The Tshwane International Trade and Infrastructure Investment Conference (Now known as Tshwane International Investment Lekgotla, TIIL) is a bi-annual, multi stakeholder gathering which aims to bring together policy makers, business and civil society to promote the City of Tshwane as a preferred destination for trade and investment, both domestically and internationally.
TITIIC 2016 takes place against the background of a global slow down in the world economy and increasing pressures for countries and City Regions to ensure economic growth and development, in the interest of their citizens hence in addition to serving as a platform to showcase to investors the investment and trade opportunities around the City and Province, the Conference and Exhibition will also explore solutions to addressing some of the challenges faced by government and business in ensuring sustainable and inclusive growth.

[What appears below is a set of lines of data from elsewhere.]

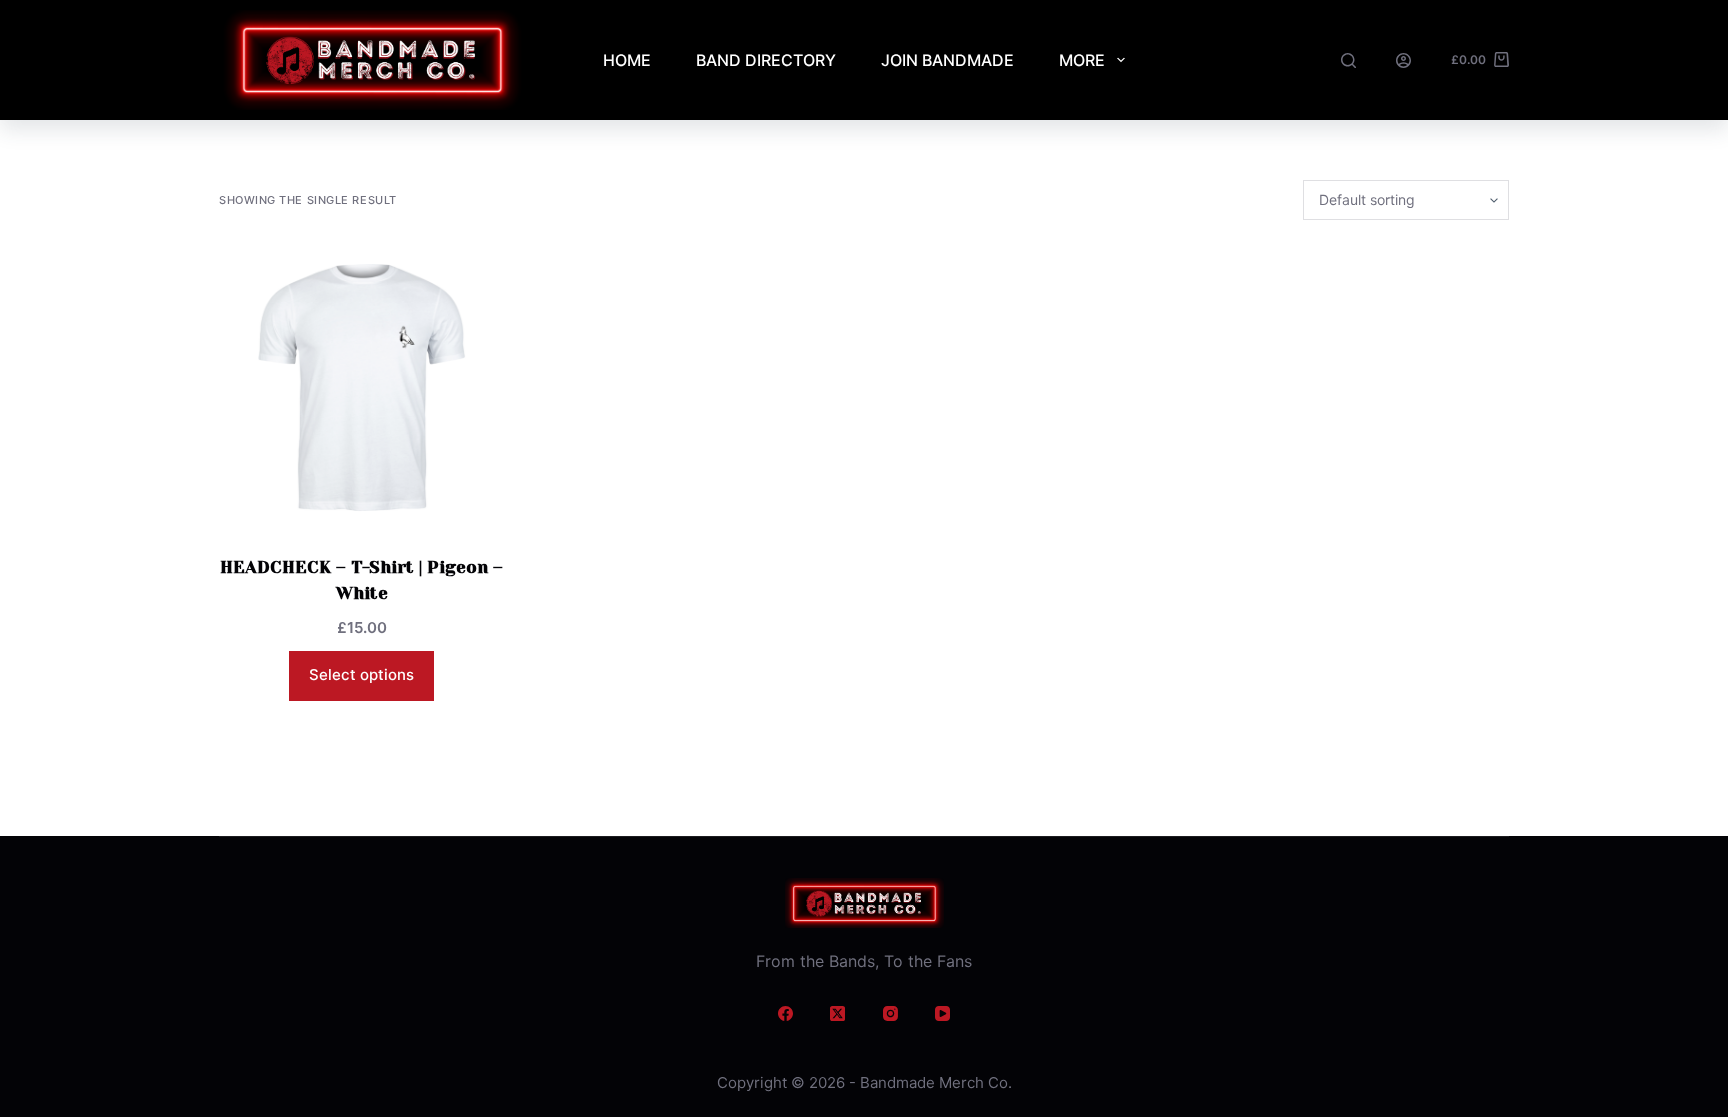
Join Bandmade (947, 60)
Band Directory (766, 60)
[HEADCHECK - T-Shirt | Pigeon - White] (361, 387)
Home (627, 60)
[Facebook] (786, 1014)
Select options (361, 674)
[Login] (1403, 60)
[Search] (1348, 60)
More (1082, 60)
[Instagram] (891, 1014)
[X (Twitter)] (838, 1014)
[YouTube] (943, 1014)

The Conference and Exhibition will give both policy makers and business the opportunity to collectively pursue win-win solutions to attracting inward investment, growing trade, building the infrastructure required to drive a faster rate of economic growth and ensuring sustainable livelihoods for citizens.
Over 300 delegates representing leaders of business and government from the key economic sectors will be attendance. Senior representatives from government institutions at a national and local level, businesses and captains of industry operating in the key sectors, national and local business associations, academics and economic experts and civil society representing the key sectors of our economy will be in attendance. A selection of local and international experts will share their knowledge and debate issues at the conference. We will also be hosting s selection of potential investors interested in opportunities in the key sectors.
The City of Tshwane is a large, sprawling metropolis – its 6 368km² spread makes it the third-largest city in the world after New York and Tokyo. Despite its size, Tshwane has a warm and welcoming presence. Tshwane is the original name of the area.
With a population of more than 2.5-million, the City of Tshwane is made up of multiple towns and suburbs, as well as large tracts of rural areas - from the CBDs of Pretoria, Centurion and Akasia, to the townships of Soshanguve, Mamelodi, Mabopane, Atteridgeville, Ga-Rankuwa; the outlying districts of Winterveld, Hammanskraal, Temba and Pienaarsrivier - to the rural areas of the Crocodile River, Cullinan and Bronkhorstspruit, Tshwane is indeed a sprawling metropolis.
Tshwane’s history is tied to that of South Africa: it was the centre of the apartheid government and the focus of the struggle against oppression. Now it is the seat of the country’s democratic government. Tshwane is also home to the Union Buildings that all South Africa’s presidents take their oath of office in. The Union Buildings were designed by Sir Herbert Baker as a symbolic representation of the Union of South Africa of 1910.
The mid 1800s saw new arrivals to the area as Voortrekkers, descendants from Dutch, German and French settlers, moved out of the British-governed Cape colony in search of place of their own. They settled in the region and, in 1855, Pretoria was founded by Voortrekker leader Marthinus Pretorius. It became the capital of the South African Republic from 1860. In 1961 South Africa became a Republic, with Pretoria as the capital.